§ STORED DATA:
[start]

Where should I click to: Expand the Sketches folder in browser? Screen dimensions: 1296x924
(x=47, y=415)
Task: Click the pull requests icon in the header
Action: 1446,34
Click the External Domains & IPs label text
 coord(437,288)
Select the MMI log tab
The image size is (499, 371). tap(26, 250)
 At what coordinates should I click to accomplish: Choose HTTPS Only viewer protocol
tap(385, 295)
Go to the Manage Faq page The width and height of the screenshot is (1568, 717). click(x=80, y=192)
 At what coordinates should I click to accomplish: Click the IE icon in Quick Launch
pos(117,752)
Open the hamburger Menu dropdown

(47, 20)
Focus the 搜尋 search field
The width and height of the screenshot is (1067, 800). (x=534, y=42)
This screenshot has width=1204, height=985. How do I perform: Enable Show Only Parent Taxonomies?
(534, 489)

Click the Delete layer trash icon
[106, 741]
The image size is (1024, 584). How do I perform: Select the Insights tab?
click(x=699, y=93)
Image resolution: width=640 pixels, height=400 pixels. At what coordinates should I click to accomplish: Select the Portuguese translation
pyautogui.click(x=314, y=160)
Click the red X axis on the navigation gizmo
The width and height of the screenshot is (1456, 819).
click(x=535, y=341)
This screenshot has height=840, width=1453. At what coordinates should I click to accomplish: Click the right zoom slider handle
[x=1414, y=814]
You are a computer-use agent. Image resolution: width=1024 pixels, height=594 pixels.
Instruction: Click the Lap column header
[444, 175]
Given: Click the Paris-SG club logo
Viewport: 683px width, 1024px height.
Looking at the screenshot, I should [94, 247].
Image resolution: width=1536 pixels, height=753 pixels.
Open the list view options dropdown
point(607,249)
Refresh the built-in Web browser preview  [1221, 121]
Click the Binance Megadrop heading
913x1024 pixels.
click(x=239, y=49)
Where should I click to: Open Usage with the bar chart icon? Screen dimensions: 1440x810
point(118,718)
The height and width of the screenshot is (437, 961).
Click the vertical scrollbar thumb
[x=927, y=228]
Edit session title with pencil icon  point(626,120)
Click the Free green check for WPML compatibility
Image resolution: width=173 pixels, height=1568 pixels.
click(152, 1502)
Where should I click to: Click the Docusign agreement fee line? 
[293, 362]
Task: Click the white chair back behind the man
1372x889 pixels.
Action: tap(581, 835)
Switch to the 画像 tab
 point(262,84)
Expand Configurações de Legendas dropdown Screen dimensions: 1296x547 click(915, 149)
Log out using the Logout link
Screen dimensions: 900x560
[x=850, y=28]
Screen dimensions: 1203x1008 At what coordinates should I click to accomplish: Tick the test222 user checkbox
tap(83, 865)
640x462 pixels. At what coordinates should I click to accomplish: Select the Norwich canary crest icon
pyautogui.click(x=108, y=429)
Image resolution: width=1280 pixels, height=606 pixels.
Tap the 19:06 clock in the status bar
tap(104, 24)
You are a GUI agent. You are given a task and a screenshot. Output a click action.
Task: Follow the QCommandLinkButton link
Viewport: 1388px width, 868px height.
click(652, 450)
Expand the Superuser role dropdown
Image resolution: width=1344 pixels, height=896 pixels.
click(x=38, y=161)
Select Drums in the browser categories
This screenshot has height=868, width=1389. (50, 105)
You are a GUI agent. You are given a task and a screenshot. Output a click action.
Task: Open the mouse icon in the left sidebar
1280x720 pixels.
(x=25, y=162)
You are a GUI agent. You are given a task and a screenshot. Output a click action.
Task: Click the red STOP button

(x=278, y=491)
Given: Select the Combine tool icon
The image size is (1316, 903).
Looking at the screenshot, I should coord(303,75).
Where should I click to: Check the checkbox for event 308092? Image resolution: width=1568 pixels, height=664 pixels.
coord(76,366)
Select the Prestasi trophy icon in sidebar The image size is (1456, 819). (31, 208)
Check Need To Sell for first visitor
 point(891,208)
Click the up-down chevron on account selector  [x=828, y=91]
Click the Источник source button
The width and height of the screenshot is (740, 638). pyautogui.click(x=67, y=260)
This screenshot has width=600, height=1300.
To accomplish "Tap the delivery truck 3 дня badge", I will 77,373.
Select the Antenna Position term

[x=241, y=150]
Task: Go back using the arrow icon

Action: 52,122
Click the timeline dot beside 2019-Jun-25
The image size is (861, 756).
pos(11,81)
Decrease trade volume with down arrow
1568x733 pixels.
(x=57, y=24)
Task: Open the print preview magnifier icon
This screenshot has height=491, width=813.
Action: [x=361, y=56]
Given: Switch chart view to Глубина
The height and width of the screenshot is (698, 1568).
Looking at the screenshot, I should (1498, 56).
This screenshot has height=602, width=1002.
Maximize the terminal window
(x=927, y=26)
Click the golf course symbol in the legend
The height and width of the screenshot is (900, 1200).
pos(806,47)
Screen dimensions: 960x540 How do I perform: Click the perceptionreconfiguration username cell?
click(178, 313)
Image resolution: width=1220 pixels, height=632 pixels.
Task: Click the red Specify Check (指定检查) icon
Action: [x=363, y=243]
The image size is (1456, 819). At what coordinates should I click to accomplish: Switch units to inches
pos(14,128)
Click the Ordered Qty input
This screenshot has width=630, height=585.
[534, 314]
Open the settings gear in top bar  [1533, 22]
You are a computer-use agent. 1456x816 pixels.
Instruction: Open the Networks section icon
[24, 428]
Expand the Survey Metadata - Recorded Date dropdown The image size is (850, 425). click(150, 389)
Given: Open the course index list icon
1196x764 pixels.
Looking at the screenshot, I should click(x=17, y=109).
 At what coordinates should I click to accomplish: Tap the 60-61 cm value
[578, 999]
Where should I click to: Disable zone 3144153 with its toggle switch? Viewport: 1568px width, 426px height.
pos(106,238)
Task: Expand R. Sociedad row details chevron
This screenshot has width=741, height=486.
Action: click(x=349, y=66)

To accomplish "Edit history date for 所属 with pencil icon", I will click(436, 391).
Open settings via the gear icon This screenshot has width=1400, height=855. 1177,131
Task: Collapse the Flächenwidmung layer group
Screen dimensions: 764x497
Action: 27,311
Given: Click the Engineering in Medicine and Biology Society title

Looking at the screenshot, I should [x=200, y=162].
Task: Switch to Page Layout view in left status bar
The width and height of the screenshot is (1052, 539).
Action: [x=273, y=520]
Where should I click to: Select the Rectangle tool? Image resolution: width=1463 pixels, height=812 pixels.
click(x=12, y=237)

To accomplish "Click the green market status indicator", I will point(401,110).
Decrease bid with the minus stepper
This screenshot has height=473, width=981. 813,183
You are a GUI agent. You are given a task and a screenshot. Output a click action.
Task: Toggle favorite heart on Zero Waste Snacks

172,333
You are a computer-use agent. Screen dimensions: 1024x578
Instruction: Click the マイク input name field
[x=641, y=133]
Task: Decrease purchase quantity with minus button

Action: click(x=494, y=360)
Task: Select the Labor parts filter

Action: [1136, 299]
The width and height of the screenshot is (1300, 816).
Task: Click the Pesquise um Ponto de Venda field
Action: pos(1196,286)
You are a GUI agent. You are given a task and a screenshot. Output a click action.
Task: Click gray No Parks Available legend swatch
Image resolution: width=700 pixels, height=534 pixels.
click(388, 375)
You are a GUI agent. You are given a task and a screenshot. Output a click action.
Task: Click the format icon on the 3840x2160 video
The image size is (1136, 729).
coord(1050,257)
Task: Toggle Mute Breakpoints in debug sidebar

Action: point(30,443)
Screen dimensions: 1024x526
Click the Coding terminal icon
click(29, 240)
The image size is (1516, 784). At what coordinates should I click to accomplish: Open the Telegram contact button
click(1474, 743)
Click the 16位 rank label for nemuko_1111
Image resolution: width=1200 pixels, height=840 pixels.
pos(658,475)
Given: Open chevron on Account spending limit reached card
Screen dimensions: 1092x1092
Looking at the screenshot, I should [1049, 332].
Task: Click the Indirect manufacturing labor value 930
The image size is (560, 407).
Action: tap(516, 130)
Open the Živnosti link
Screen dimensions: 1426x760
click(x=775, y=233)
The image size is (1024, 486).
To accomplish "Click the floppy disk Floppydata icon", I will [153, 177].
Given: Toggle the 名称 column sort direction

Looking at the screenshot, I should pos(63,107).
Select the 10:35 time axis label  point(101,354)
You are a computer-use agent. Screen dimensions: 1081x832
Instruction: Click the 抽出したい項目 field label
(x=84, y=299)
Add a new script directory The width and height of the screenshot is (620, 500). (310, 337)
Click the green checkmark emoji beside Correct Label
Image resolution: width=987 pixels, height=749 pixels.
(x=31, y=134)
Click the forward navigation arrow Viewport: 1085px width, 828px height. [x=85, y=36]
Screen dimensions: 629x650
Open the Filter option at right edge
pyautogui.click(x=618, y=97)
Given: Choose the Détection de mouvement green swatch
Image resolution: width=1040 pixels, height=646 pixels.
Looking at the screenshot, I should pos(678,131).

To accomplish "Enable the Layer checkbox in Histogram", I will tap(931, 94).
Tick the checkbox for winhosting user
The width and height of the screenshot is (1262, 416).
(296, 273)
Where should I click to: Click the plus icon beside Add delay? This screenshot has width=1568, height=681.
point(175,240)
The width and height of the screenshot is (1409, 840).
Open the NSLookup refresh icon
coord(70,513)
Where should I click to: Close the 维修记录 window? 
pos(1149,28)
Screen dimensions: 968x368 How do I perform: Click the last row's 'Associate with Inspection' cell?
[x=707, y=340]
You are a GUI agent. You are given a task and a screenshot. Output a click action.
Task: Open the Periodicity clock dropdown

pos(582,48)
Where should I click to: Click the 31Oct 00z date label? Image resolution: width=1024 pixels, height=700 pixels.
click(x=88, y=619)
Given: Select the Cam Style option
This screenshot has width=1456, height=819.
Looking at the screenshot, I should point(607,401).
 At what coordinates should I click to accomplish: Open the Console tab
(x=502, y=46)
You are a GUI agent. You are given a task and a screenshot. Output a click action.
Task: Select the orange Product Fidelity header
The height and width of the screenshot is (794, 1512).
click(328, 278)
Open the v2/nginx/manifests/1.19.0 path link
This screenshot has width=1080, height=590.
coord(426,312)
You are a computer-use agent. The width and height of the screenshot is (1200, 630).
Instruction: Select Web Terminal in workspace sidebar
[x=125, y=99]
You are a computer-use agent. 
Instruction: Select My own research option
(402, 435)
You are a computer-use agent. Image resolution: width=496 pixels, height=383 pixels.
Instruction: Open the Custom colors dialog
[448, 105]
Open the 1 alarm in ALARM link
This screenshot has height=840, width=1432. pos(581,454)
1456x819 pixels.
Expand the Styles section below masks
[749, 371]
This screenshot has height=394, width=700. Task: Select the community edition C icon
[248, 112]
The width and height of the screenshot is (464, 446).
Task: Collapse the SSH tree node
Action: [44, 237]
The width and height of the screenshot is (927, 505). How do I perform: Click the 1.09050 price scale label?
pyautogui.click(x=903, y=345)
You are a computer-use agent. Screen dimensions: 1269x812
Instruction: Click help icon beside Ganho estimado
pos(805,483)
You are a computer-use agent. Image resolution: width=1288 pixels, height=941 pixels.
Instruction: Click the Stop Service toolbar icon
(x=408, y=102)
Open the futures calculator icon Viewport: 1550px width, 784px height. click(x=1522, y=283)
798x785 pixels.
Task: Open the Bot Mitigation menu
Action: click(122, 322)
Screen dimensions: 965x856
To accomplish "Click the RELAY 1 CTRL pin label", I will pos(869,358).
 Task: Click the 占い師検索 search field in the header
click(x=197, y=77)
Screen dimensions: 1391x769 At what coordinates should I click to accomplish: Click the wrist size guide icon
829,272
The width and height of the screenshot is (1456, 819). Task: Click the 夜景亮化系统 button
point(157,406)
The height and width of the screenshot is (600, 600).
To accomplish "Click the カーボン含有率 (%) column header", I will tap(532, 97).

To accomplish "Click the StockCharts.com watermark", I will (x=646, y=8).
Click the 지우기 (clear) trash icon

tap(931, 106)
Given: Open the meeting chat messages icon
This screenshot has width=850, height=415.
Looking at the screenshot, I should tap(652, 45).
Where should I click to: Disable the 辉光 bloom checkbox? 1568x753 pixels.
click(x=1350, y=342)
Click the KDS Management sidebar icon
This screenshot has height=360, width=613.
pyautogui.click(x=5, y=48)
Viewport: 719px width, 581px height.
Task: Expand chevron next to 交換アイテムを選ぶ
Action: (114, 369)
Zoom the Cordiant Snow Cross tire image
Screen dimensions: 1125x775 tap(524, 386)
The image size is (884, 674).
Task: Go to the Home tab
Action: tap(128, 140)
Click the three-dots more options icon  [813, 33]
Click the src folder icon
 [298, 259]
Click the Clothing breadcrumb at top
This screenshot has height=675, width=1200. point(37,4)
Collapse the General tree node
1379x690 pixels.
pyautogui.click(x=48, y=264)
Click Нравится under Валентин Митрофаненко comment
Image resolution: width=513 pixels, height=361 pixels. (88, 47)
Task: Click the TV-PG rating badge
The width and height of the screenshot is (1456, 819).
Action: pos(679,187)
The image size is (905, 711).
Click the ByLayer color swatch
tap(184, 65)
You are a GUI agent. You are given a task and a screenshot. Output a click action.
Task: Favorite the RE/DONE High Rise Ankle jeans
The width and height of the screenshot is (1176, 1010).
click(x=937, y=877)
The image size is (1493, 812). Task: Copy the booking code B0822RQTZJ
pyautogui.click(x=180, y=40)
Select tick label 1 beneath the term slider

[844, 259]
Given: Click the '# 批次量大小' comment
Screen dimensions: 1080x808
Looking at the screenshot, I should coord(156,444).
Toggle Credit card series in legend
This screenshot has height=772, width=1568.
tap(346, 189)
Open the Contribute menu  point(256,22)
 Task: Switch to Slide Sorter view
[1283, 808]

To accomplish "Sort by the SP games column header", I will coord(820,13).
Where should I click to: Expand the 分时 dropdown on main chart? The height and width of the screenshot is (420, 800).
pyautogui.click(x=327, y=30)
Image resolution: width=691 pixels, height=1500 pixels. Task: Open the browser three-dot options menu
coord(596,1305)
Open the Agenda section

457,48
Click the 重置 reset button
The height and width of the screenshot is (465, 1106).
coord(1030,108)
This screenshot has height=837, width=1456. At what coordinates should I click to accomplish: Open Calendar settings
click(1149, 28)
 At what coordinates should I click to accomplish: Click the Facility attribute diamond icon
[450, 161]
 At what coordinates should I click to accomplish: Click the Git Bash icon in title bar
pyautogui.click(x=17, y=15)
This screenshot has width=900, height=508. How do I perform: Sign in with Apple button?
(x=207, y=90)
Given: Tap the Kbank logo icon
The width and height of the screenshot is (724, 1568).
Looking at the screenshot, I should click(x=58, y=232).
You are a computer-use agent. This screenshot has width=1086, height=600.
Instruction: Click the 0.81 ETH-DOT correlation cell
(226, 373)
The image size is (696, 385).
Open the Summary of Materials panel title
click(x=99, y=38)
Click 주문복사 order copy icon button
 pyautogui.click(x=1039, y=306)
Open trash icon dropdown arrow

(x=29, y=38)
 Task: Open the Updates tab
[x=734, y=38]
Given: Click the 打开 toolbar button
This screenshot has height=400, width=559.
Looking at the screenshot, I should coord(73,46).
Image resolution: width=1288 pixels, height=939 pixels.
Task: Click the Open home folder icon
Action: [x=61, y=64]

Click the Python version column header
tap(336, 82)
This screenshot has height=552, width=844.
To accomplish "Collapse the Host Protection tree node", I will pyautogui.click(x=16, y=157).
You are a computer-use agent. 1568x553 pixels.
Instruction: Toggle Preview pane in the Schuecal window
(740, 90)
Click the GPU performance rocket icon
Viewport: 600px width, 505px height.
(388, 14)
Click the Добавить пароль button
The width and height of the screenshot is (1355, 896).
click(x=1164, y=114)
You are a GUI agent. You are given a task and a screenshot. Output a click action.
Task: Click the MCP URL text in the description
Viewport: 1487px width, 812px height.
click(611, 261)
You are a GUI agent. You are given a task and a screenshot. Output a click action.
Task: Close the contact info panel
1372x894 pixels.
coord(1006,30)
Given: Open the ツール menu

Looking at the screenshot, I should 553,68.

[end]

Express the data as a JSON list of strings with one string per line, leaving out blank lines, starting with the line that contains "attribute diamond icon" and going on through the line that contains "click(x=99, y=38)".

§ FINAL RESULT:
[
  " At what coordinates should I click to accomplish: Click the Facility attribute diamond icon",
  "[450, 161]",
  " At what coordinates should I click to accomplish: Click the Git Bash icon in title bar",
  "pyautogui.click(x=17, y=15)",
  "This screenshot has width=900, height=508. How do I perform: Sign in with Apple button?",
  "(x=207, y=90)",
  "Given: Tap the Kbank logo icon",
  "The width and height of the screenshot is (724, 1568).",
  "Looking at the screenshot, I should click(x=58, y=232).",
  "You are a computer-use agent. This screenshot has width=1086, height=600.",
  "Instruction: Click the 0.81 ETH-DOT correlation cell",
  "(226, 373)",
  "The image size is (696, 385).",
  "Open the Summary of Materials panel title",
  "click(x=99, y=38)"
]